Kehadiran Nabi Muhammad pun menjadi sample
bagi umatnya mengenai al-Qur;an itu sendiri. Dengan tegas Allah menyatakan:
لَقَدْ كَانَ لَكُمْ
فِي رَسُولِ اللَّهِ أُسْوَةٌ حَسَنَةٌ لِمَنْ كَانَ يَرْجُو اللَّهَ وَالْيَوْمَ الْآخِرَ
وَذَكَرَ اللَّهَ كَثِيرًا
Sesungguhnya telah ada pada (diri) Rasulullah
itu suri teladan yang baik bagimu (yaitu) bagi orang yang mengharap (rahmat)

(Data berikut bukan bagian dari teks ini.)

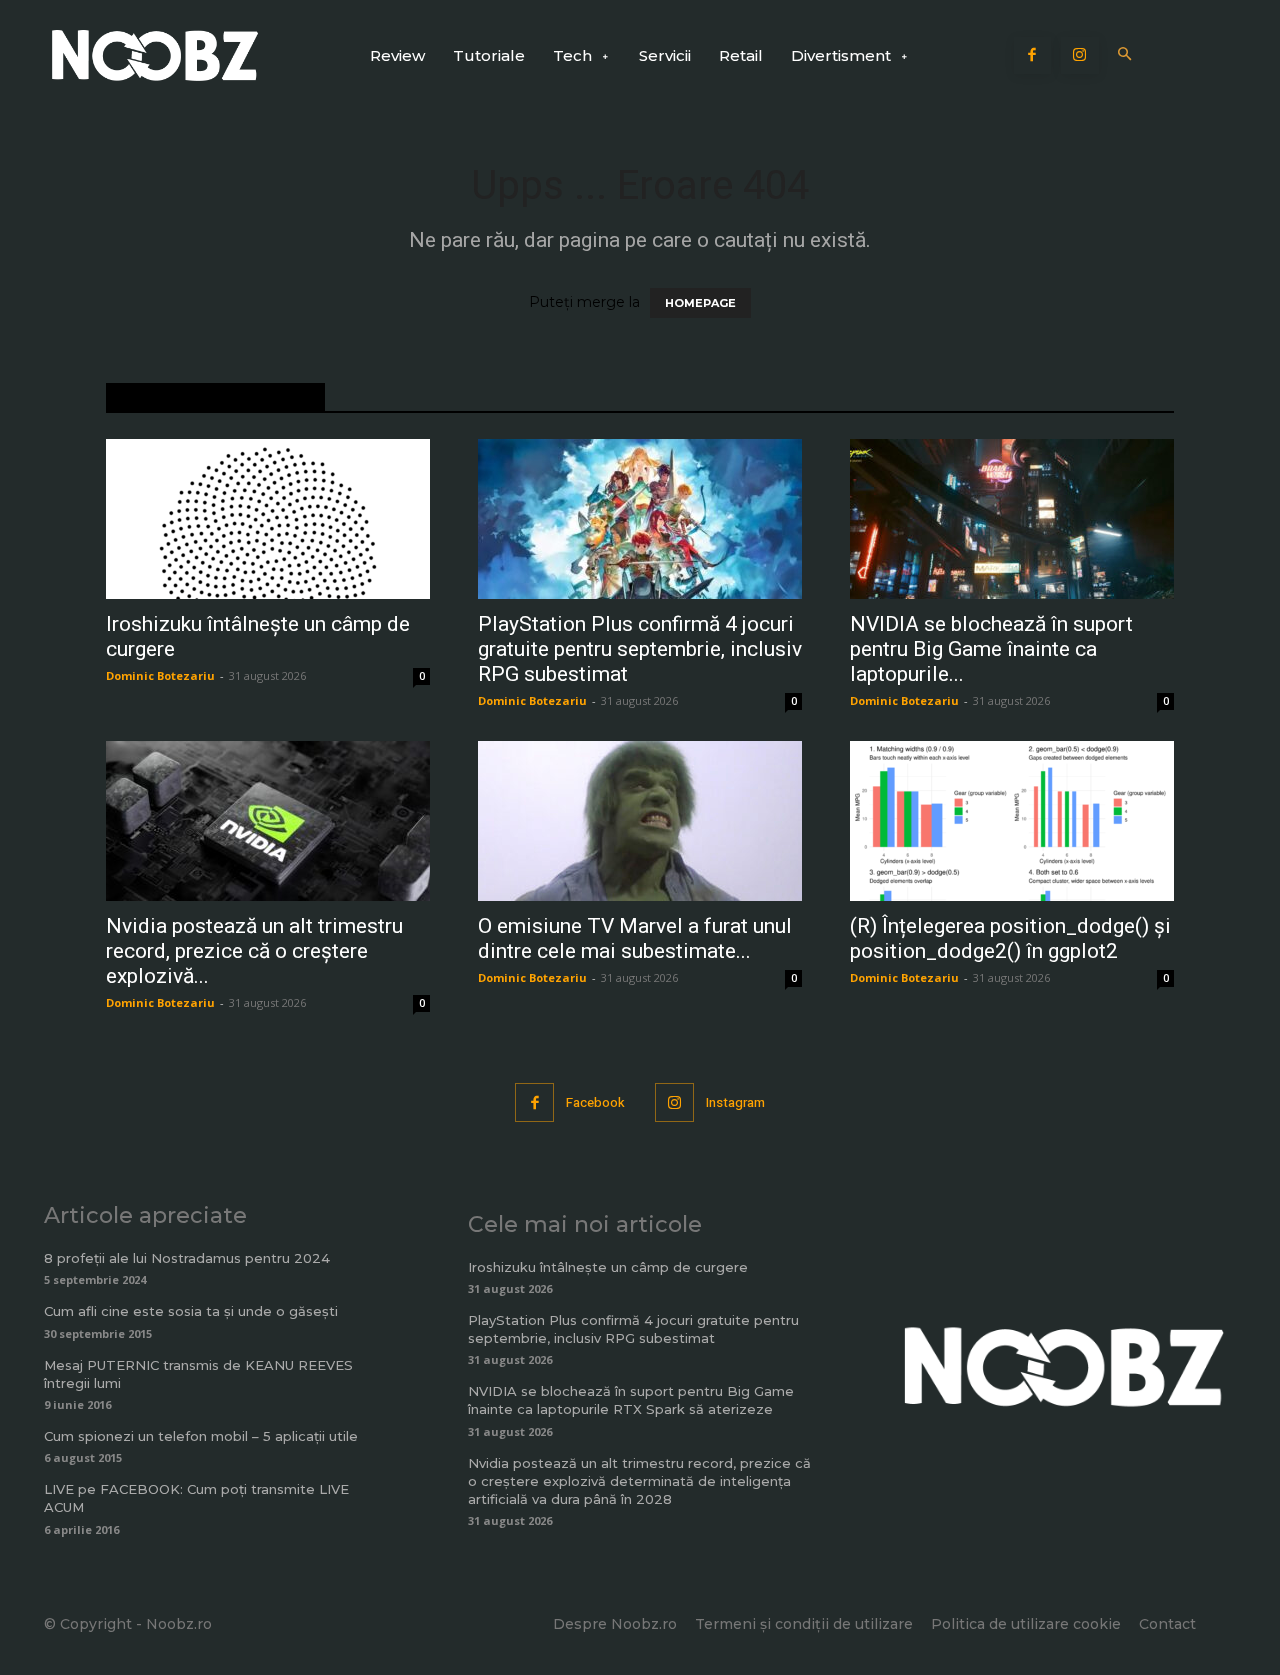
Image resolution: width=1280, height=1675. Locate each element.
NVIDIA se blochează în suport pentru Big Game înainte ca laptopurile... (991, 649)
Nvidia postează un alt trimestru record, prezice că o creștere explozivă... (254, 951)
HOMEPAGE (700, 303)
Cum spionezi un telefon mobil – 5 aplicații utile (201, 1436)
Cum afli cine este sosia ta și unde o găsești (191, 1311)
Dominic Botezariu (160, 675)
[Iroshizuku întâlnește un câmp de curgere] (268, 519)
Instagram (735, 1102)
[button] (1125, 55)
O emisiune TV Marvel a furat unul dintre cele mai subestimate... (635, 938)
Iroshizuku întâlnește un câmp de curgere (608, 1267)
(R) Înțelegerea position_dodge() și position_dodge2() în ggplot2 (1010, 938)
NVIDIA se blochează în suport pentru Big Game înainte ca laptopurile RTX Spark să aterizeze (631, 1400)
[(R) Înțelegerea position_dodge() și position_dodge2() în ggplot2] (1012, 821)
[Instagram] (1080, 56)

Allah dan (kedatangan) hari kiamat dan dia banyak menyebut Allah. (QS.
Al-Ahzab: 21).
Sesunggunya
Allah tidak akan serta merta menjadikan Rasulallah Saw sebagai suritauladan.
Diantara keistimewaan beliau adalah karena akhlak dan budi pekertinya yang
agung dalam segala aspek kehidupan. Sehingga perbuatan dan ucapannya pun
menjadi contoh paling baik umatnya. Allah menginformasikan hal itu dalam
firman-Nya:
وَإِنَّكَ لَعَلَى
خُلُقٍ عَظِيمٍ
Dan sesungguhnya kamu benar-benar berbudi pekerti yang agung. (QS.
Al-Qalam: 4)
Terkait dengan ayat ini, maka istri
Rasulullah Aisyah mengingatkan bahwa akhlak Rasulullah Saw itu adalah al-Qur’an
itu sendiri. Aisyah pernah ditanya oleh sahabat Jubair bin Nufair mengenai
akhlak Rasulullah Saw, maka beliau menjawab:
كان خلق رسول الله
صلى الله عليه و سلم القرأن
“akhlak Rasulullah Saw
itu adalah al-Qur’an”. (H.R. Ahmad).
Selanjutnya,
Karena al-Qur’an dan al-Sunnah adalah sumber ilmu, hukum sekaligus petunjuk.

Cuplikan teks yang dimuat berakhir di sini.